[Rows from a collection]
----------------------------------------

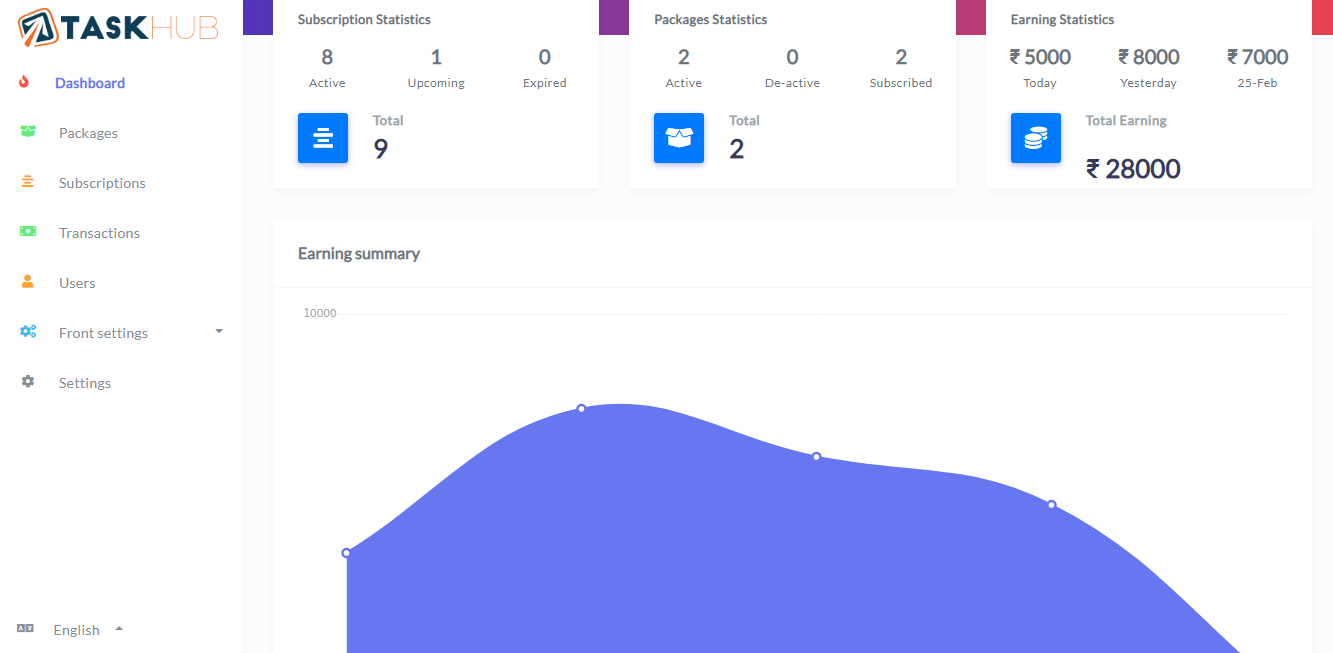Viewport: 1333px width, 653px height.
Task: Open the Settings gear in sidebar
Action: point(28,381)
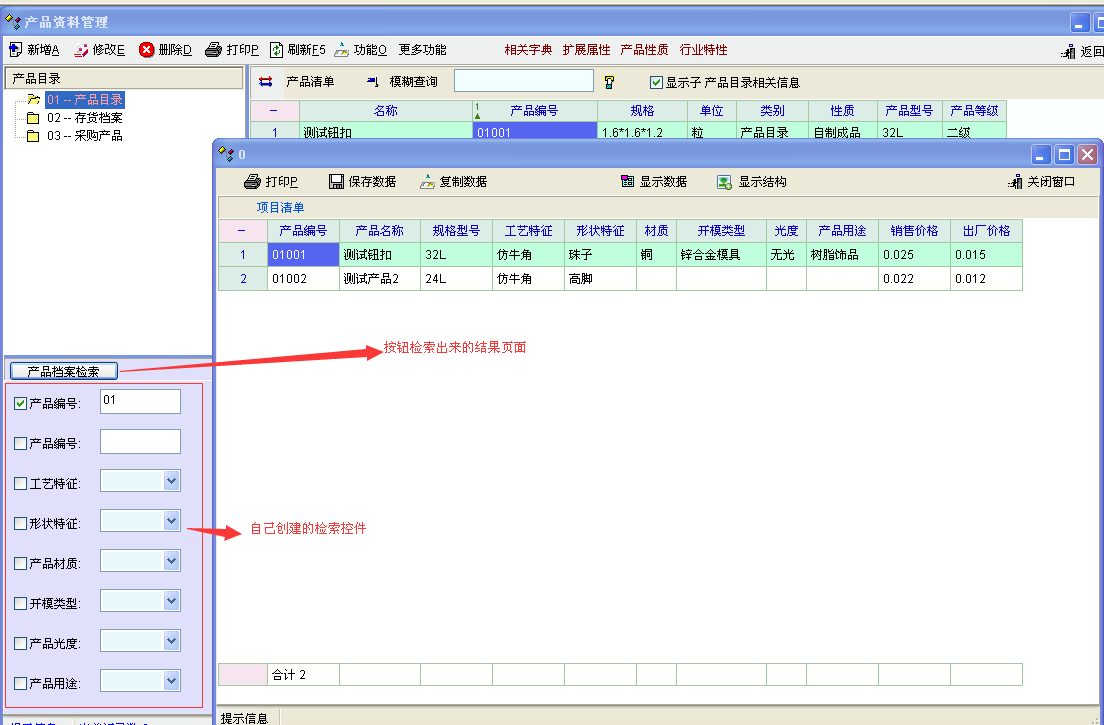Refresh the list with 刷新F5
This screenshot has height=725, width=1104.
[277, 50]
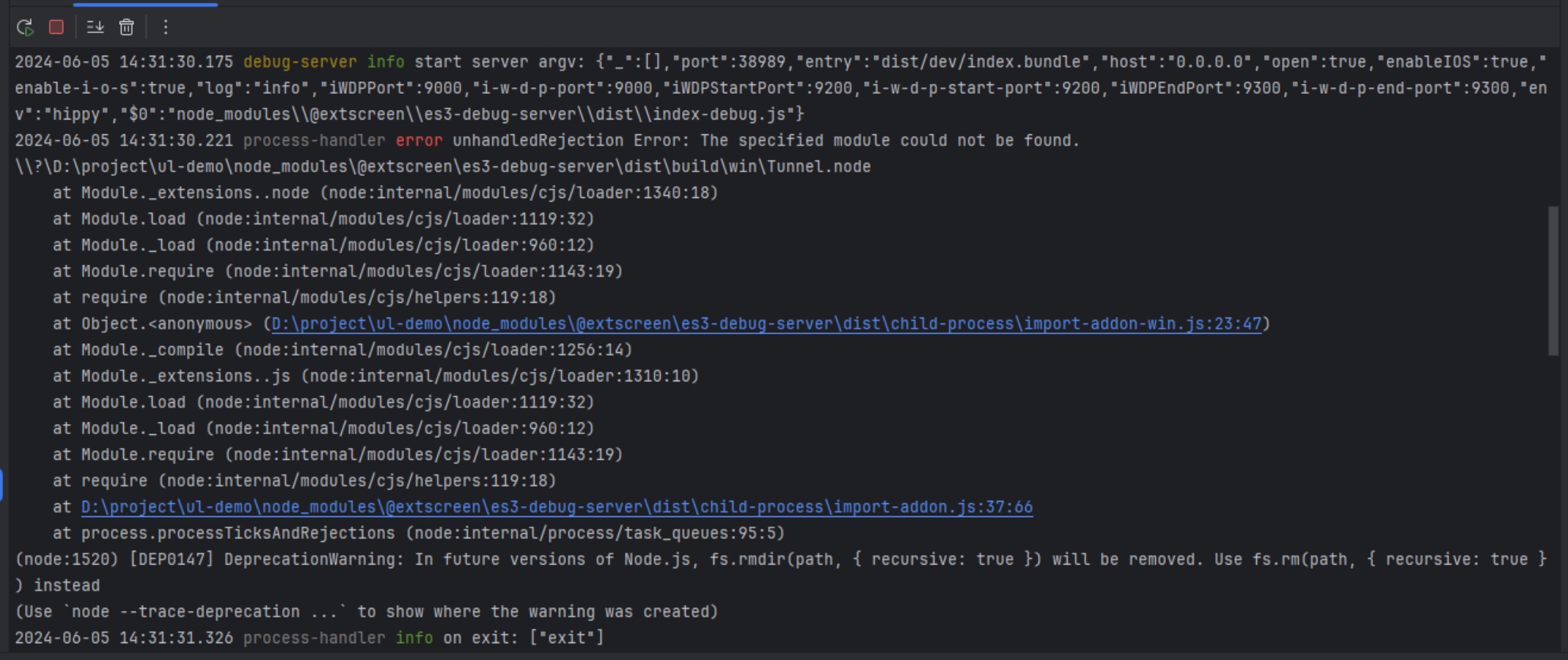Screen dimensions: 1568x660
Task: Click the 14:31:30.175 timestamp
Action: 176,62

----------------------------------------

== EXERCISE REQUIREMENTS ==
Copy out every line of the rows above verbatim, leaving out the pictures.

== RESULT BELOW ==
Viewport: 1333px width, 653px height.
Task: Open the Settings gear in sidebar
Action: point(28,381)
Refresh the list with 刷新F5
This screenshot has height=725, width=1104.
[277, 50]
Screen dimensions: 1568x660
Task: Click the 14:31:30.175 timestamp
Action: 176,62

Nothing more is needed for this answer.